- EXERCISE REQUIREMENTS -
Look through the entries below and extract exactly the lines from the one containing "For every named" through the one containing "EH – Edinburgh (38, 906)", ends included.

- DATA SHOWN -
=-=-=
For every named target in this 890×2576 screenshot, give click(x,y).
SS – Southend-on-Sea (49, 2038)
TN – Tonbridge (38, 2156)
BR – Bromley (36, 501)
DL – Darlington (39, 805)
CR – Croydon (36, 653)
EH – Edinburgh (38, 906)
=-=-=
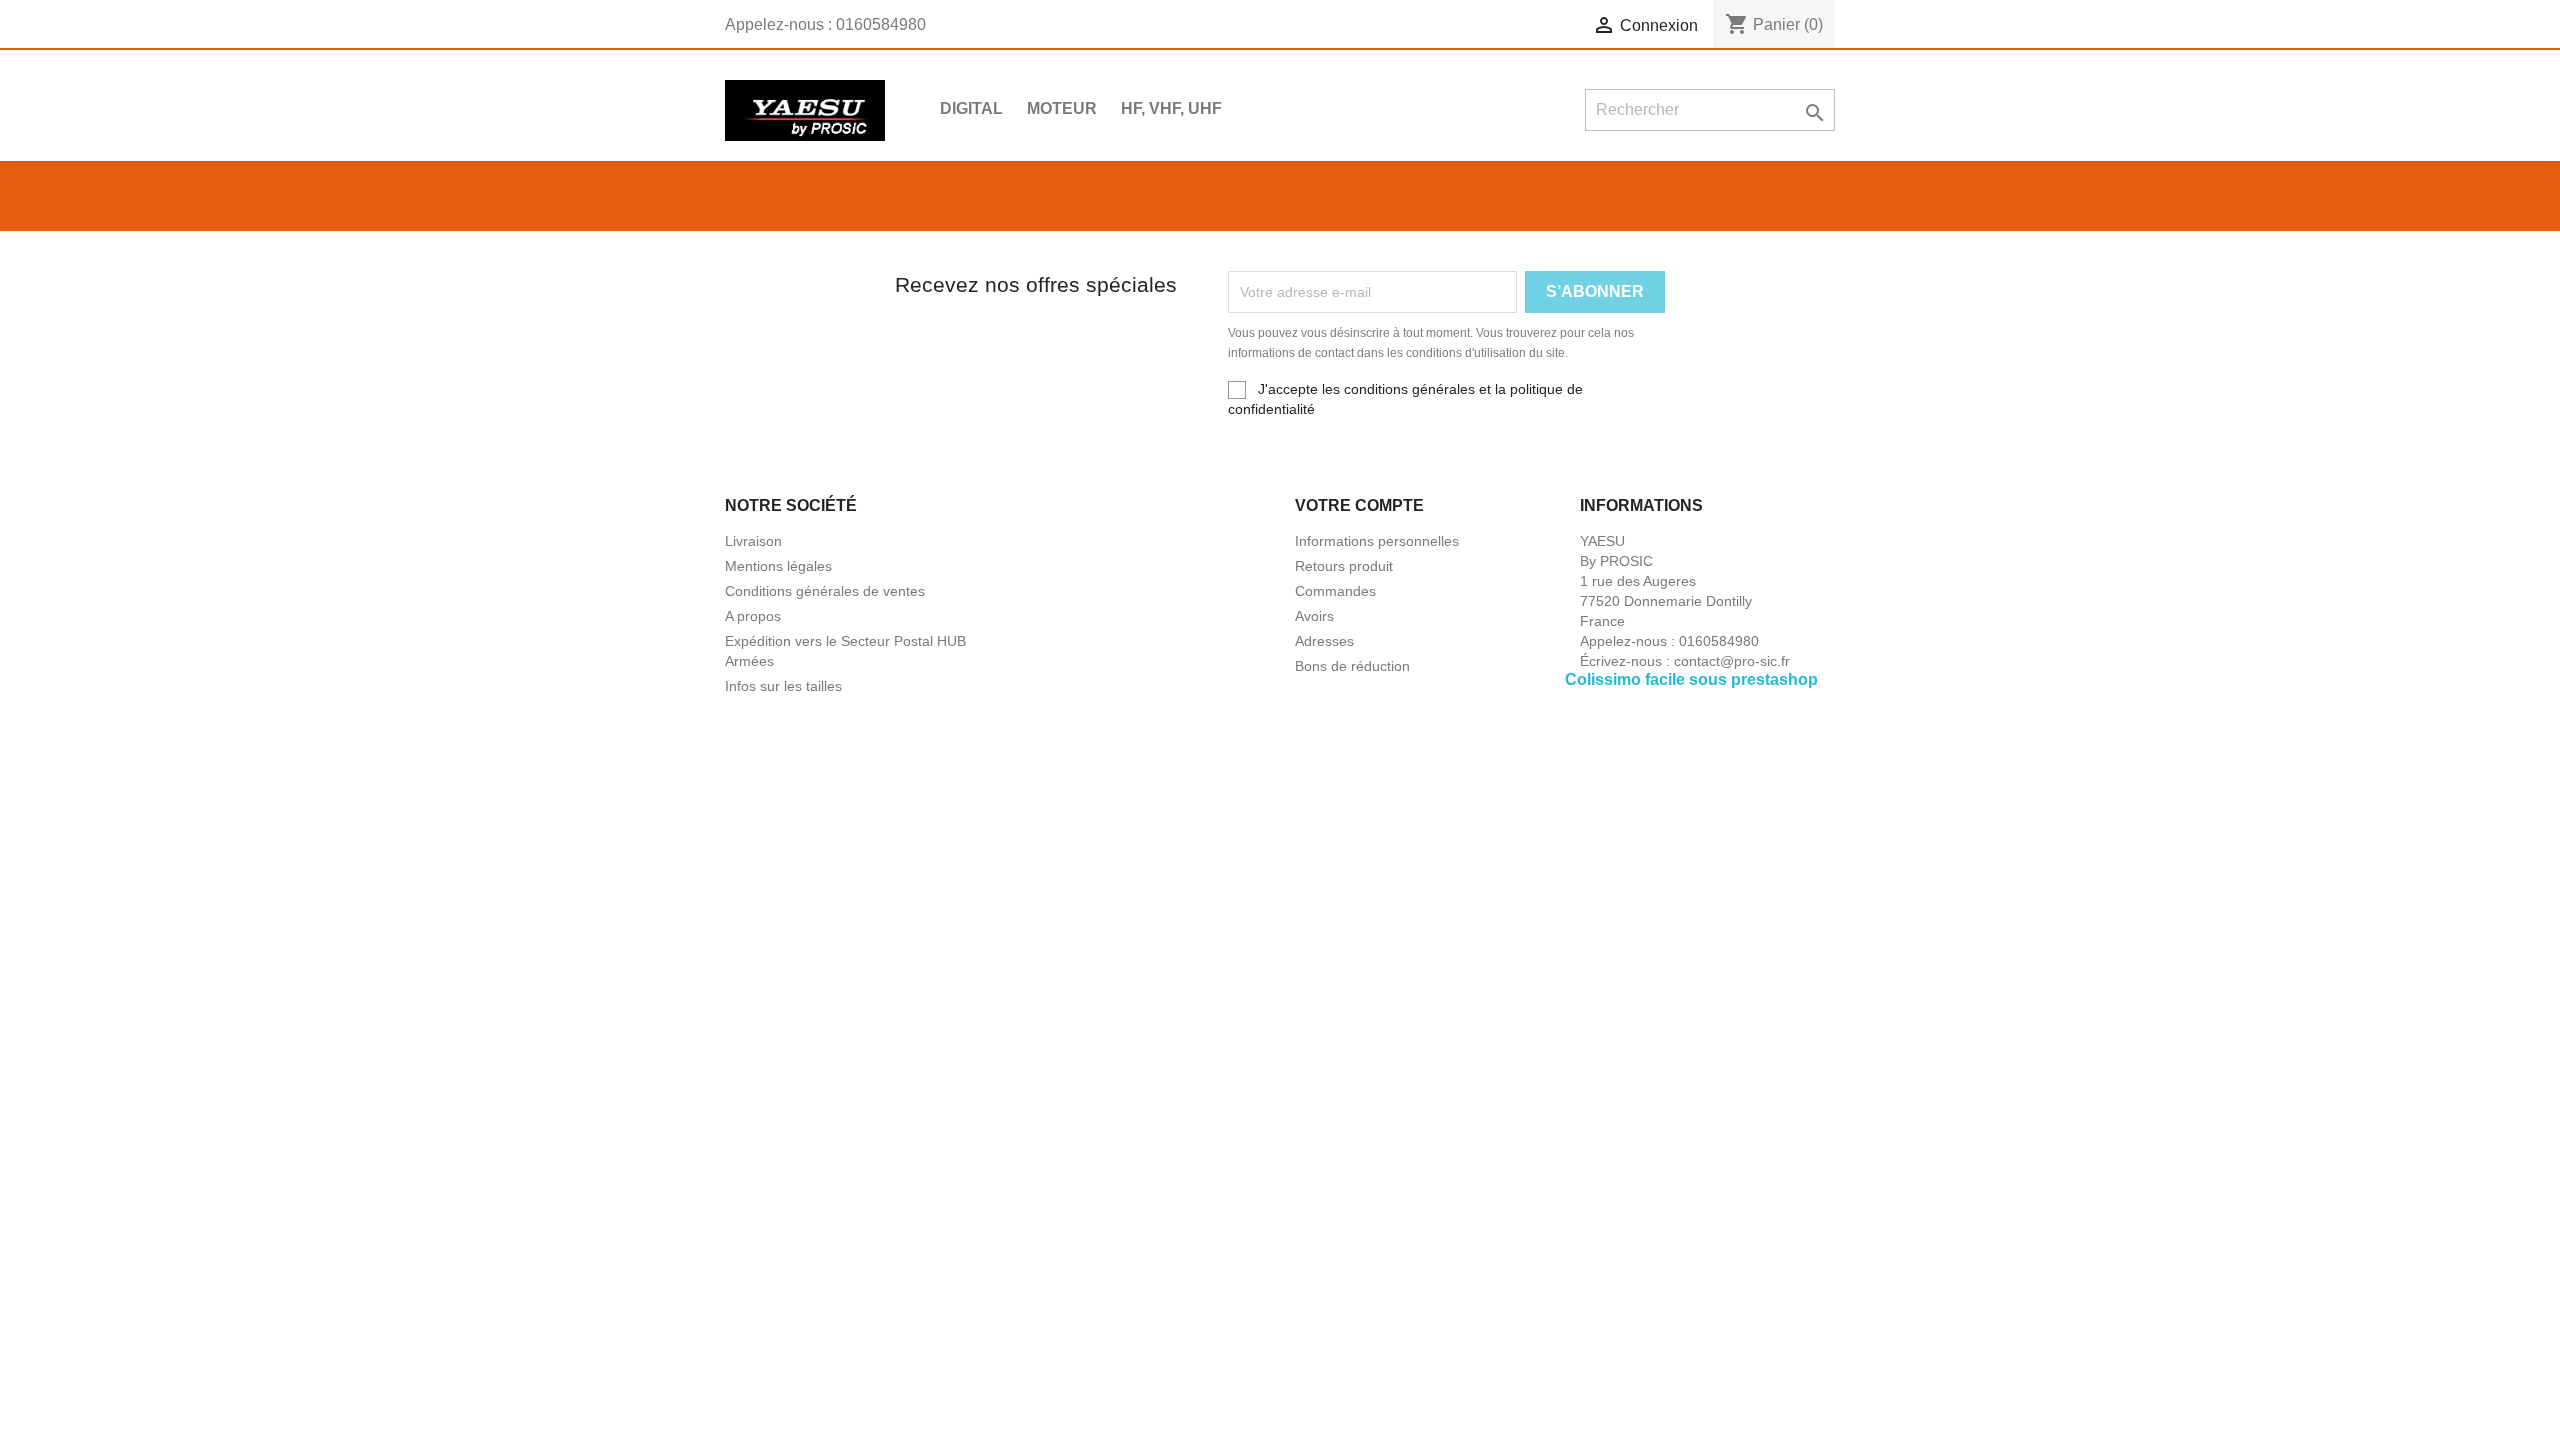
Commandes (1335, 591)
=-=-=
- ANSWER FOR THIS EXERCISE -
For every named target in this 890×2576 screenshot, give click(x,y).
SS – Southend-on-Sea (49, 2038)
TN – Tonbridge (38, 2156)
BR – Bromley (36, 501)
DL – Darlington (39, 805)
CR – Croydon (36, 653)
EH – Edinburgh (38, 906)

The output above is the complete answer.